* [Challenge]: Copy the lines below word for word, leaving out the pictures.
======
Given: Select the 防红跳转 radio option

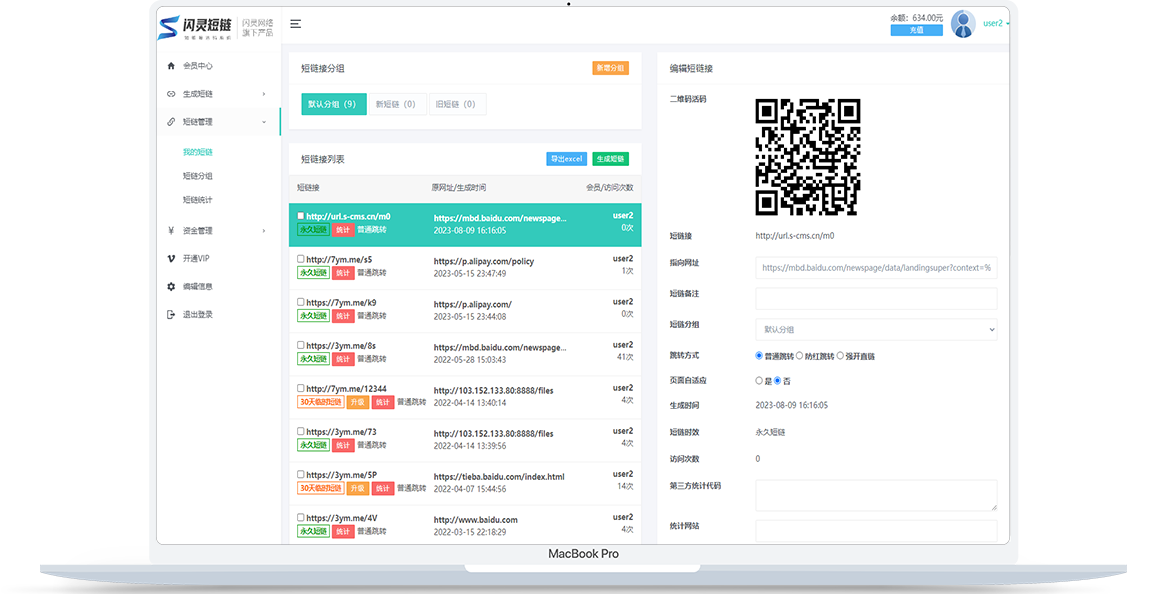Looking at the screenshot, I should [x=800, y=356].
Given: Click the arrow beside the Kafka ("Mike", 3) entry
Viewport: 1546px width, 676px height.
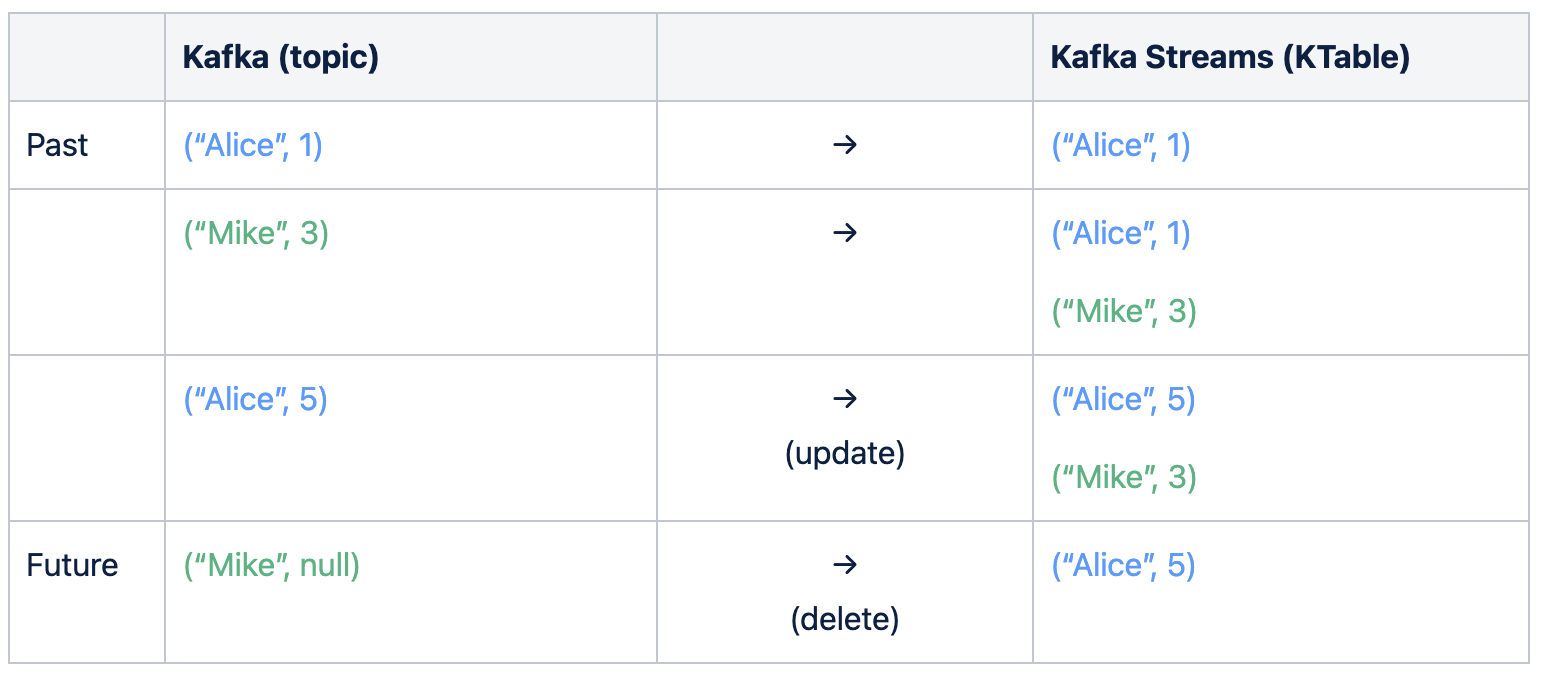Looking at the screenshot, I should 845,233.
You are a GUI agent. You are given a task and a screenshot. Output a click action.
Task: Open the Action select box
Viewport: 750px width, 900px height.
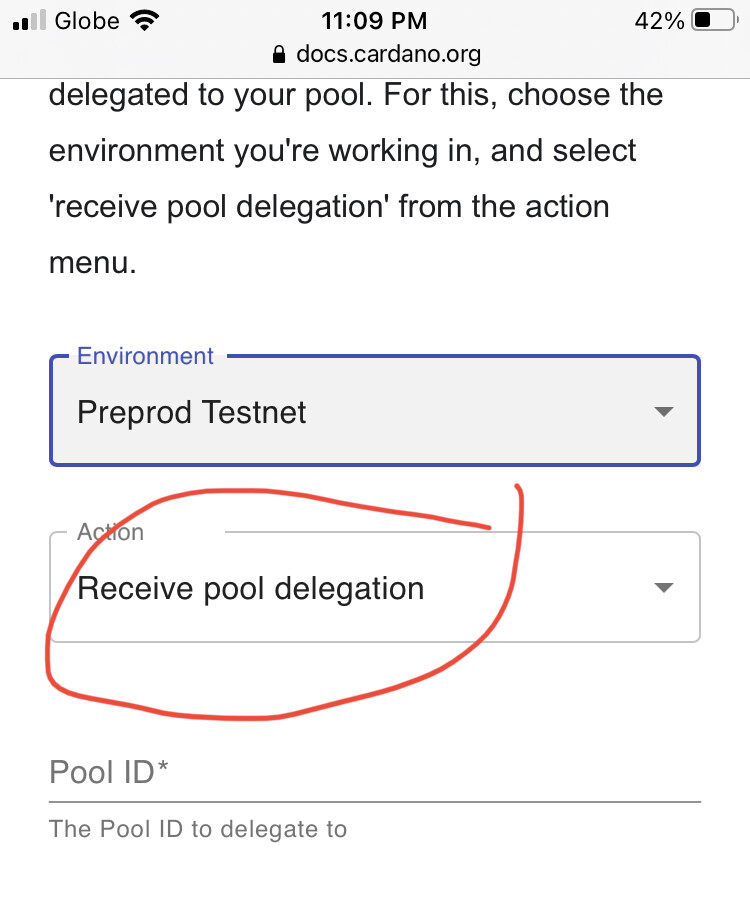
======
* [Task response]:
Given: Select the 防红跳转 radio option

Looking at the screenshot, I should [x=800, y=356].
Given: Click the arrow beside the Kafka ("Mike", 3) entry
Viewport: 1546px width, 676px height.
Looking at the screenshot, I should 845,233.
You are a GUI agent. You are given a task and a screenshot. Output a click action.
Task: Open the Action select box
Viewport: 750px width, 900px height.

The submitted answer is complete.